(ABOUT THIS EXERCISE) Copy every line from the records that holds the word "agent".

(EXERCISE INPUT)
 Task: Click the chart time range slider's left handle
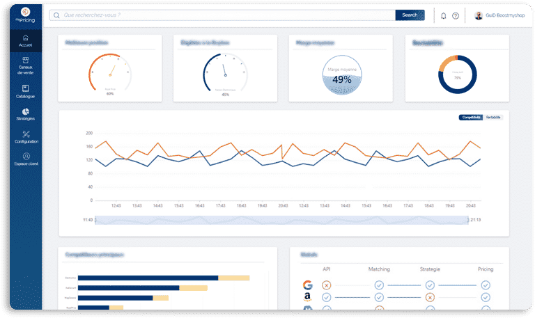tap(95, 220)
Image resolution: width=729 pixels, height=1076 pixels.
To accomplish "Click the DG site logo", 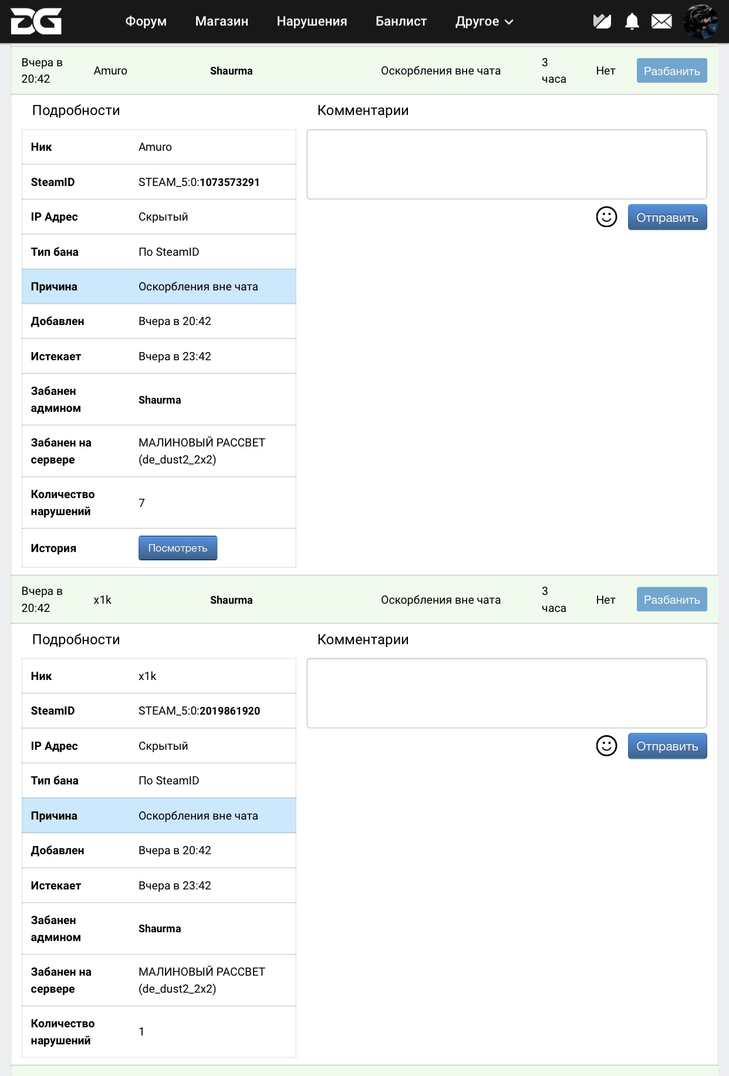I will (36, 22).
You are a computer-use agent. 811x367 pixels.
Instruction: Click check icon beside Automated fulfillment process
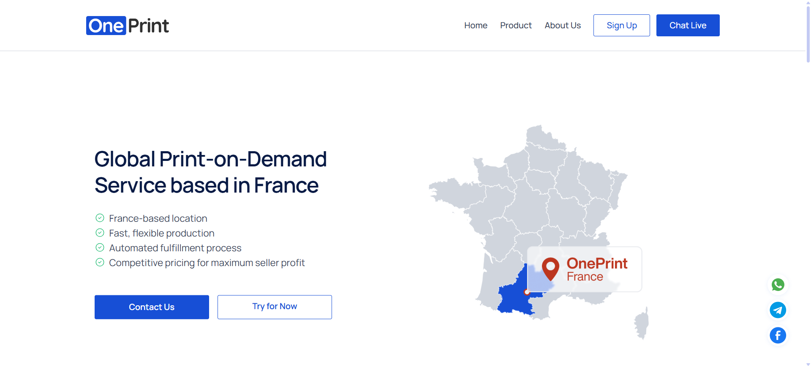tap(100, 247)
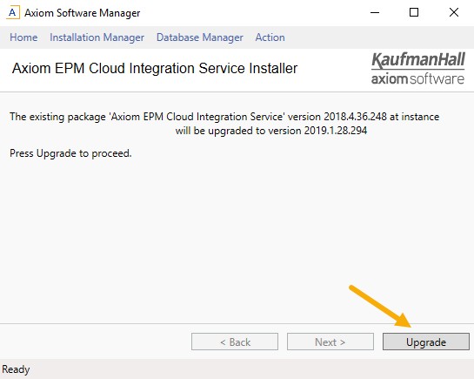
Task: Click the Axiom app icon in title bar
Action: (x=13, y=13)
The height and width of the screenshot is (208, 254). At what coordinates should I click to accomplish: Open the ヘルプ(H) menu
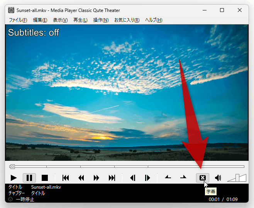154,20
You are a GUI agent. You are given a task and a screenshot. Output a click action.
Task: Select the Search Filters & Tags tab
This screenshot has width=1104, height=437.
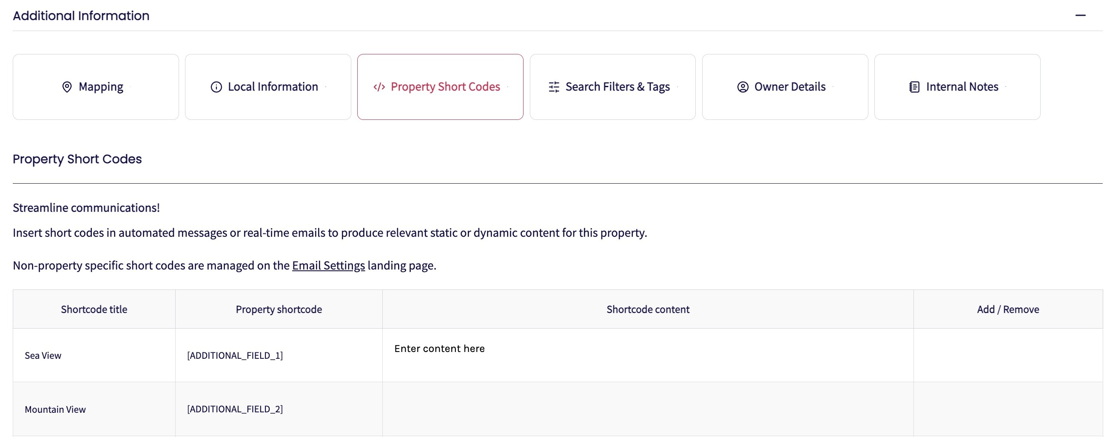click(x=613, y=87)
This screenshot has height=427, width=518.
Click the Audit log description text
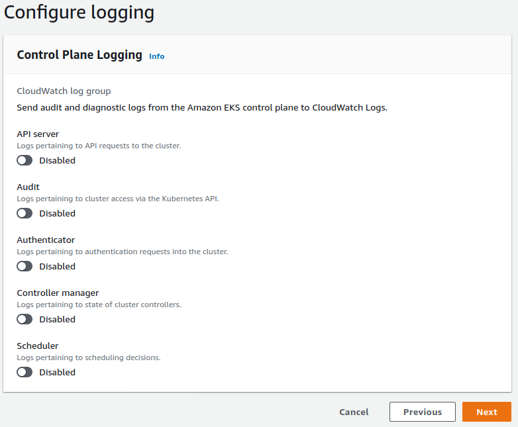117,198
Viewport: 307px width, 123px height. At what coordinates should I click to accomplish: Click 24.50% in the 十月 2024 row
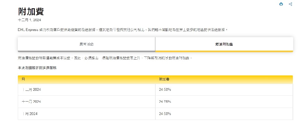165,114
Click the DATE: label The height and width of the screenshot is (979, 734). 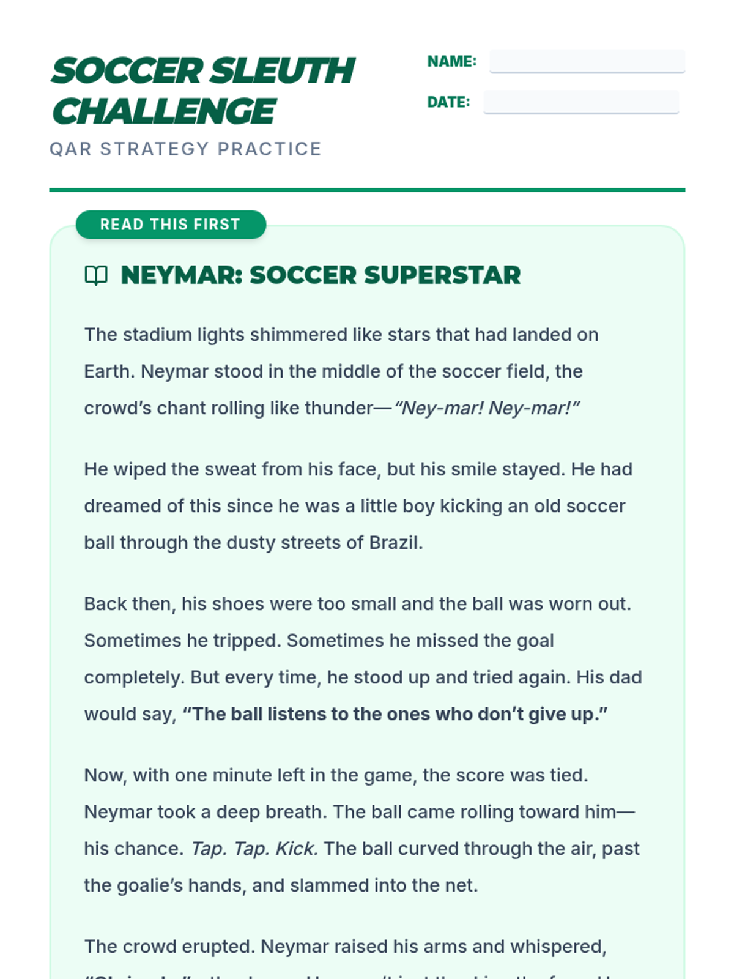[x=448, y=102]
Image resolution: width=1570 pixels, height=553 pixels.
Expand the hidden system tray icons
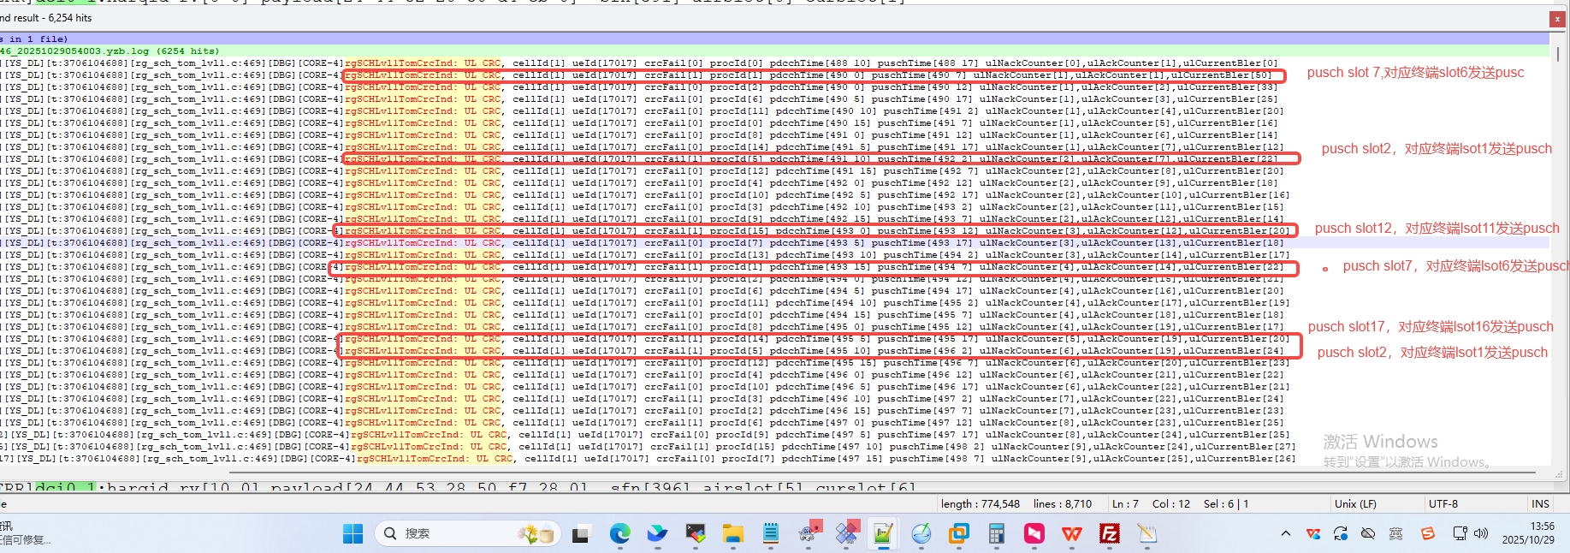[x=1285, y=534]
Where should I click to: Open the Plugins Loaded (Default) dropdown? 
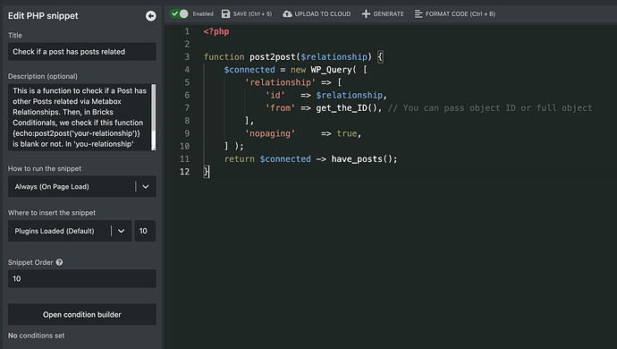[x=70, y=231]
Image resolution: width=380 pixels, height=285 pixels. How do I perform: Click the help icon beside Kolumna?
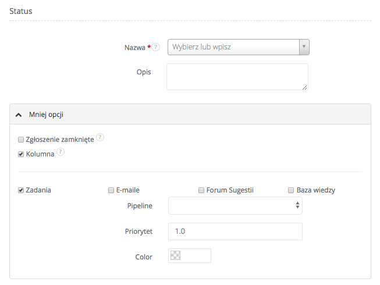pos(61,152)
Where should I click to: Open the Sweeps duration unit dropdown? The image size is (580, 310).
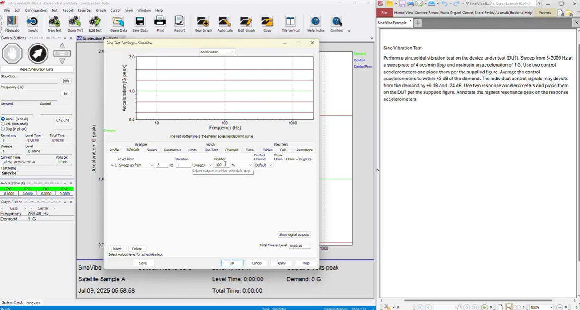(202, 165)
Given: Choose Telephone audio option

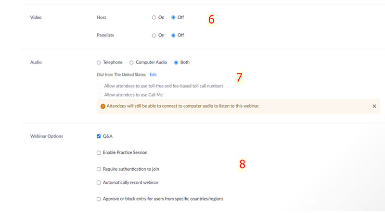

(RESULT FOR THIS EXERCISE)
You are a computer-use agent. 811x367 pixels.
You are a GUI agent. You are given a task and a screenshot. Output a click action.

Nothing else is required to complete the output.